:: The task ::
In the listing below, the lines from the first through the one with "Click the Сервер установлен status message" are to be copied word for word.

----------------

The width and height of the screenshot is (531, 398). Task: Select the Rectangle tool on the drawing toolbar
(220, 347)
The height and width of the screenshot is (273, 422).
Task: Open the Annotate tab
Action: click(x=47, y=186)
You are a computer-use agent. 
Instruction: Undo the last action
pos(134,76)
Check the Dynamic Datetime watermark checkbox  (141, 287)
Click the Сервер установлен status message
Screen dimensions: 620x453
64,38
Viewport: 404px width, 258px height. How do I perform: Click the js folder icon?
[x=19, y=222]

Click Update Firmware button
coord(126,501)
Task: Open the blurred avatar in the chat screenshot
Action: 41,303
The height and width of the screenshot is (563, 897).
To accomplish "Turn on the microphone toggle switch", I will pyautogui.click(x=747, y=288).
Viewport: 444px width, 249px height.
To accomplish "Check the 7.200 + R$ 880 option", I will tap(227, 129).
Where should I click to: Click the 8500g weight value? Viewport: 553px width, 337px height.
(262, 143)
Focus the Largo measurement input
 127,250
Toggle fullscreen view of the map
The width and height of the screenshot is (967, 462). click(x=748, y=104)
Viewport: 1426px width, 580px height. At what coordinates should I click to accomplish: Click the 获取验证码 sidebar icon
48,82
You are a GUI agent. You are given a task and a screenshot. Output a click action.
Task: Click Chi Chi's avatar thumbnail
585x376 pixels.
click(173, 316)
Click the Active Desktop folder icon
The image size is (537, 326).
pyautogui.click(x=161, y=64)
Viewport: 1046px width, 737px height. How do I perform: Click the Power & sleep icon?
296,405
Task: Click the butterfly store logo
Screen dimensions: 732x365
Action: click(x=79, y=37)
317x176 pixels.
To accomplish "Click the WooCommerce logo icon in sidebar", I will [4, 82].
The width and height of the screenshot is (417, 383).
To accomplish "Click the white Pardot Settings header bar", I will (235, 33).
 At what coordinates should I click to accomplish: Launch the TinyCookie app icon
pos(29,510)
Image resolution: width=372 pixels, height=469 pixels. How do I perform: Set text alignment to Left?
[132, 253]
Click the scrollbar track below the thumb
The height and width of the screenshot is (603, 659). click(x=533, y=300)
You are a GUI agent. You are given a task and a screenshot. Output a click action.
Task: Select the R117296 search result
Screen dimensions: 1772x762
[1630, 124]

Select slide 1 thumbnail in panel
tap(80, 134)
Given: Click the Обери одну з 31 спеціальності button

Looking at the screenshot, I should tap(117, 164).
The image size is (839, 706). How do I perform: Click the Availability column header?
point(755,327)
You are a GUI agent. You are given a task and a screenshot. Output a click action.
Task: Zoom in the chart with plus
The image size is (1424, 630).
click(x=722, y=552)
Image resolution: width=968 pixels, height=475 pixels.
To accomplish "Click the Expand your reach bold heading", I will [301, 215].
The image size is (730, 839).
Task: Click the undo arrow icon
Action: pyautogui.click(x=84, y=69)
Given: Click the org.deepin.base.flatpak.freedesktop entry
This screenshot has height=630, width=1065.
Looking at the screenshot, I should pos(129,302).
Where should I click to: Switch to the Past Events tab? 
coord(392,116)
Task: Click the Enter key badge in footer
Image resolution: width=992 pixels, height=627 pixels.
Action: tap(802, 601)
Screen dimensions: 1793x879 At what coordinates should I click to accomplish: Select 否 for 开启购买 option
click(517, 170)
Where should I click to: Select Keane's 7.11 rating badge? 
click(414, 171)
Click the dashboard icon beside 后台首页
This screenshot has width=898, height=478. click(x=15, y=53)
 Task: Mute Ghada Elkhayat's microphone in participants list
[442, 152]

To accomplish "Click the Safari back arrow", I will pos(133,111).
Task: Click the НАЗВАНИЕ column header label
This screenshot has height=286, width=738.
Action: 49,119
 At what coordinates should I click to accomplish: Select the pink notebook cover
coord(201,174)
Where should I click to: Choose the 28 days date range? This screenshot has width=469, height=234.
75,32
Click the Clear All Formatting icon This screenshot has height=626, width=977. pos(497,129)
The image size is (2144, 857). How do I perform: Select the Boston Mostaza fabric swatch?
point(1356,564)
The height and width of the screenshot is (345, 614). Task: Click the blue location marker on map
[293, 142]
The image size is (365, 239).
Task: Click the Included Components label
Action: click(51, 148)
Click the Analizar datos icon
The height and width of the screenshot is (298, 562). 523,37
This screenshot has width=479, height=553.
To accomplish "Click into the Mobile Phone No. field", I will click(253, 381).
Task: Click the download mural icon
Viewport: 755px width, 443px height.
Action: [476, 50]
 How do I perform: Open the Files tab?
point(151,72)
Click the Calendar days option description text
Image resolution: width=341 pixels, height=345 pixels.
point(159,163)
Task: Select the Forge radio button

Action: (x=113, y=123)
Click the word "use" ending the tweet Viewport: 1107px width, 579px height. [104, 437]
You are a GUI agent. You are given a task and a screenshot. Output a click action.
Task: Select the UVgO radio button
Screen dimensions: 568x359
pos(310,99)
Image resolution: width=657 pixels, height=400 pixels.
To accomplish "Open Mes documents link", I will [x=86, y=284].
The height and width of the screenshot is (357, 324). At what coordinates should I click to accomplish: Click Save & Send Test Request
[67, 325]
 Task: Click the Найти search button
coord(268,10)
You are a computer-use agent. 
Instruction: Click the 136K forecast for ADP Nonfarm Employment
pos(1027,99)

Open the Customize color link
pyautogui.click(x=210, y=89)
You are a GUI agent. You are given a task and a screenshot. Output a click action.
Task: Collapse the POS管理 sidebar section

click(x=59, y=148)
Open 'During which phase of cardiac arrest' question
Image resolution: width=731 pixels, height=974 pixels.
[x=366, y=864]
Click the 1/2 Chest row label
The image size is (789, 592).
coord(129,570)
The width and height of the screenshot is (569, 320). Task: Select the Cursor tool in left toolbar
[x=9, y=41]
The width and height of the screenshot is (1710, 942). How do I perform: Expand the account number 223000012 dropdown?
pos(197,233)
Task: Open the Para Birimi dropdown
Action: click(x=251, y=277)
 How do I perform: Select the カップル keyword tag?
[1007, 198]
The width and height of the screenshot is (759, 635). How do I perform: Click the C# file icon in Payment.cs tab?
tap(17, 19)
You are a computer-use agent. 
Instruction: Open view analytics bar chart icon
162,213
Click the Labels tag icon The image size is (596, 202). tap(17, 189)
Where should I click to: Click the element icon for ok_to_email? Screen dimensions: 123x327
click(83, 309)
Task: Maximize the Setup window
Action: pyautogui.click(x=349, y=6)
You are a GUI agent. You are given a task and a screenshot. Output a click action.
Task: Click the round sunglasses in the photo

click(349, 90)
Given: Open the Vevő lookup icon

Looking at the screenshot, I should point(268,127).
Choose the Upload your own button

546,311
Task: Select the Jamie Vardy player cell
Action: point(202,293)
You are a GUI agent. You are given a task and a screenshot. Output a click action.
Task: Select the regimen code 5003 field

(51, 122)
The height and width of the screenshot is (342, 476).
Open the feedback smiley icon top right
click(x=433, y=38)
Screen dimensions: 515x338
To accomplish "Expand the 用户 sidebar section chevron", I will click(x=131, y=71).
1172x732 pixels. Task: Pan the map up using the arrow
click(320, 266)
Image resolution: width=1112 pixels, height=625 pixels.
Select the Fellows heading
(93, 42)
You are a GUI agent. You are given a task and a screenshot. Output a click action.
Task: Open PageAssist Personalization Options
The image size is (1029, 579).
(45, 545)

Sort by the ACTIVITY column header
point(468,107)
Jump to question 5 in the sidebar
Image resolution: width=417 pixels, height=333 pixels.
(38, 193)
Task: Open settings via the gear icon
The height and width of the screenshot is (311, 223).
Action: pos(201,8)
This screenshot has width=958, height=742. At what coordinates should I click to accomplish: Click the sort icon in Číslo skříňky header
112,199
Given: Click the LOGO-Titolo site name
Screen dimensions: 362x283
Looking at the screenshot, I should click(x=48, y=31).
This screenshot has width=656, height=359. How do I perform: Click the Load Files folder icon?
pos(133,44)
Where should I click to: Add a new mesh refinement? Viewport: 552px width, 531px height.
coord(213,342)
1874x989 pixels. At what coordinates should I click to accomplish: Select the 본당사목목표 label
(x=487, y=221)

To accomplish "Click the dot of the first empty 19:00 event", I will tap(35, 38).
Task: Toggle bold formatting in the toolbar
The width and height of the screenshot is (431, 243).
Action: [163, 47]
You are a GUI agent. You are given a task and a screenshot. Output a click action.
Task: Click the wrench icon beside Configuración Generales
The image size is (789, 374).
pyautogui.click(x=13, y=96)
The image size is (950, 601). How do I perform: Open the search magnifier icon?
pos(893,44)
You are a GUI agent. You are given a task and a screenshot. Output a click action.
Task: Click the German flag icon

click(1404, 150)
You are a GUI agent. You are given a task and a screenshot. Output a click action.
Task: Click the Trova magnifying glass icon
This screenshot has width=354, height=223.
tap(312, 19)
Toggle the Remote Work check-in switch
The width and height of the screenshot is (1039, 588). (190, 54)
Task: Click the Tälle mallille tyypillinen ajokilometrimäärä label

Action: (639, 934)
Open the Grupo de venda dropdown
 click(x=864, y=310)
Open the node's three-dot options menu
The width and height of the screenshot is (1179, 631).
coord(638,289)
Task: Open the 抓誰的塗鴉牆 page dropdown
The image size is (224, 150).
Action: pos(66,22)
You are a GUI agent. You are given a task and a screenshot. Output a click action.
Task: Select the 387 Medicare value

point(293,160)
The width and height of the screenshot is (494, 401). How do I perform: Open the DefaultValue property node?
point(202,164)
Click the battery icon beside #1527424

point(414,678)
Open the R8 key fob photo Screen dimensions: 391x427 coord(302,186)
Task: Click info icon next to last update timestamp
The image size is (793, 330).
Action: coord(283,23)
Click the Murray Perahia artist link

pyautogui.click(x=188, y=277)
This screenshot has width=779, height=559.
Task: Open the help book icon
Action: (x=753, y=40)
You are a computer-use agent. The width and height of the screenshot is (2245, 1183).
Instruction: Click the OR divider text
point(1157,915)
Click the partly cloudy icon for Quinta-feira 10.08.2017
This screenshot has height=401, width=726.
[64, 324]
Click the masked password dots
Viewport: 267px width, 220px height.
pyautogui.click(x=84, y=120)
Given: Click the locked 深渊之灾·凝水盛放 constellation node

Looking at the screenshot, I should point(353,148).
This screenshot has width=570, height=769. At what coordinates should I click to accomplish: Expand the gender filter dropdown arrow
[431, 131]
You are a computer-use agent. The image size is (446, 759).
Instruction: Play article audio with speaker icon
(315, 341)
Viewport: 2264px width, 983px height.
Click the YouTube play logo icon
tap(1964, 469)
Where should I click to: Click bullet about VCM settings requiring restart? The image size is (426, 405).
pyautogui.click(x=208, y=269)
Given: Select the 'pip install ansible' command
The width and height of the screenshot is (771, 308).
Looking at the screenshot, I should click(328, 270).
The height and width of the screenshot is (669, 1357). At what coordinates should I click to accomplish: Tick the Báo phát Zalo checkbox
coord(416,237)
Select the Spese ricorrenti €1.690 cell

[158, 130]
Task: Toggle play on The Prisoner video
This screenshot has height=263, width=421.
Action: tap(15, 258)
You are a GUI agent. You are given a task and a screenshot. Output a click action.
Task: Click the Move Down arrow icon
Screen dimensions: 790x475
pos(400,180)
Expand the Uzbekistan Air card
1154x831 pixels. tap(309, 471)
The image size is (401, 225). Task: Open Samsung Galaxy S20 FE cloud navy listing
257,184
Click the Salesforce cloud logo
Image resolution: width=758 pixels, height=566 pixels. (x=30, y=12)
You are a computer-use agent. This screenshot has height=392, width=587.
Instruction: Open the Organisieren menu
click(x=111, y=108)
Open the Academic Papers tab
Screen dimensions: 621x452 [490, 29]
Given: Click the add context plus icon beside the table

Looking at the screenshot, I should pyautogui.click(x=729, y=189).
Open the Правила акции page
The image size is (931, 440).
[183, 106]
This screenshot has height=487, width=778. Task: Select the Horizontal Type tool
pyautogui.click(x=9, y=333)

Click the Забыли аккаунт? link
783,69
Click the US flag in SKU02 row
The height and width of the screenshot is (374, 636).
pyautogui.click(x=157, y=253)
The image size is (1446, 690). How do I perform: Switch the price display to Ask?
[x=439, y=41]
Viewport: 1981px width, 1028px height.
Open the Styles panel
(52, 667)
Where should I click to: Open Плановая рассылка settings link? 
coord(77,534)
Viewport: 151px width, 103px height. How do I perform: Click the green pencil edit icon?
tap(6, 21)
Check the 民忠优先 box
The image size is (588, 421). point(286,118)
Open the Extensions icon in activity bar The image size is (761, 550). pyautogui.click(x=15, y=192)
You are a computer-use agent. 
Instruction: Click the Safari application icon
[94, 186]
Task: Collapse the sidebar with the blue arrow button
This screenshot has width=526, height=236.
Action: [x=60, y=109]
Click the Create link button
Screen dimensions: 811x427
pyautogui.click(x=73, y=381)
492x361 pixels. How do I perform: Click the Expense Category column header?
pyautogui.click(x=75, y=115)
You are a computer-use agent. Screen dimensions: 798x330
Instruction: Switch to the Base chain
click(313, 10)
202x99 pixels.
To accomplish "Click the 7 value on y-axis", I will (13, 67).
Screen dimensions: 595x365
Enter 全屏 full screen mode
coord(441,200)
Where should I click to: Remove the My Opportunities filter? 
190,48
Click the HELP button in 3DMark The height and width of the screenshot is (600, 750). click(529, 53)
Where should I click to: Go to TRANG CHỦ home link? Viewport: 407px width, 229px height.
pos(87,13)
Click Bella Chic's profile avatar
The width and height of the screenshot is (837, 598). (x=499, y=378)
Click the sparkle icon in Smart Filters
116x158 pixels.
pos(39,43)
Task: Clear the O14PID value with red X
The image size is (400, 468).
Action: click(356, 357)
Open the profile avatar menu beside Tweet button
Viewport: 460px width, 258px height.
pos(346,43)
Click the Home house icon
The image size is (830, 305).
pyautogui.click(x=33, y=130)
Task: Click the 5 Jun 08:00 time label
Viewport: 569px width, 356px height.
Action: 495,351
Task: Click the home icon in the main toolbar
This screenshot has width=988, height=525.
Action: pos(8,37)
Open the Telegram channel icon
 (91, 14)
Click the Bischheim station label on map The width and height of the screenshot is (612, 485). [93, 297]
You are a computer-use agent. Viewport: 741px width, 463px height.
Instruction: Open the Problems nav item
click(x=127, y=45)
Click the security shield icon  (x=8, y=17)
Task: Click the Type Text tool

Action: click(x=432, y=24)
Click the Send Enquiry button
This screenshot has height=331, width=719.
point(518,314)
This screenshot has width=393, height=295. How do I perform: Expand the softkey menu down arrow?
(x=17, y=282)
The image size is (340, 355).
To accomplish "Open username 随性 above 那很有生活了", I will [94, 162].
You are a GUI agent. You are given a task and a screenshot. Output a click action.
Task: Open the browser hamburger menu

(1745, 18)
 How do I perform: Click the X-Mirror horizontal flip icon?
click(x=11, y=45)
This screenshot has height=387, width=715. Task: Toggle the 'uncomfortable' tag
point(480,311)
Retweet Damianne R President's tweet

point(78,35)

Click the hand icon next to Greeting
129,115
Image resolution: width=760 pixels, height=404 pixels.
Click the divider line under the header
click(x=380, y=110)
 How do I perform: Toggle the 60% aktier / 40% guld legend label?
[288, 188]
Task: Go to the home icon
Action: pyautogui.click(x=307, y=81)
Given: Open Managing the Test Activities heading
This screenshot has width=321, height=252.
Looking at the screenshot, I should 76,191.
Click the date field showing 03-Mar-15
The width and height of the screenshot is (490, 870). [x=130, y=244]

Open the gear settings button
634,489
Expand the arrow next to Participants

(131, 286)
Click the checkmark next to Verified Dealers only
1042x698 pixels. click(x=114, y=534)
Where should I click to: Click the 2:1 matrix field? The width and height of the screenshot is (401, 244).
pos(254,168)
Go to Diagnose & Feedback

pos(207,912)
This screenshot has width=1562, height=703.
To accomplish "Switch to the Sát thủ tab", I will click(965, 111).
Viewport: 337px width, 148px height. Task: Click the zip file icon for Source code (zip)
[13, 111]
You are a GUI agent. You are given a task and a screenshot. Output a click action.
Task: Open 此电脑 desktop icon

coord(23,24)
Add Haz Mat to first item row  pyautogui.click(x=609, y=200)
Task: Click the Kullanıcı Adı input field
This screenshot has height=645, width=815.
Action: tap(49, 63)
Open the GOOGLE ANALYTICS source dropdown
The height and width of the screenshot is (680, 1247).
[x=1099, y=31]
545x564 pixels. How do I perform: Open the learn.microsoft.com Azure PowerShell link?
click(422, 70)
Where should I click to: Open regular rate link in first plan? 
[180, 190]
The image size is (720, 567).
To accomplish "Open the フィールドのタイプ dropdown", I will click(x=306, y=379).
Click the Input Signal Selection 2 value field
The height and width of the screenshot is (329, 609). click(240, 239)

----------------

:: Task solution ::
The width and height of the screenshot is (531, 398). Task: Select the Rectangle tool on the drawing toolbar
(220, 347)
The height and width of the screenshot is (273, 422).
Task: Open the Annotate tab
Action: click(x=47, y=186)
You are a computer-use agent. 
Instruction: Undo the last action
pos(134,76)
Check the Dynamic Datetime watermark checkbox  (141, 287)
Click the Сервер установлен status message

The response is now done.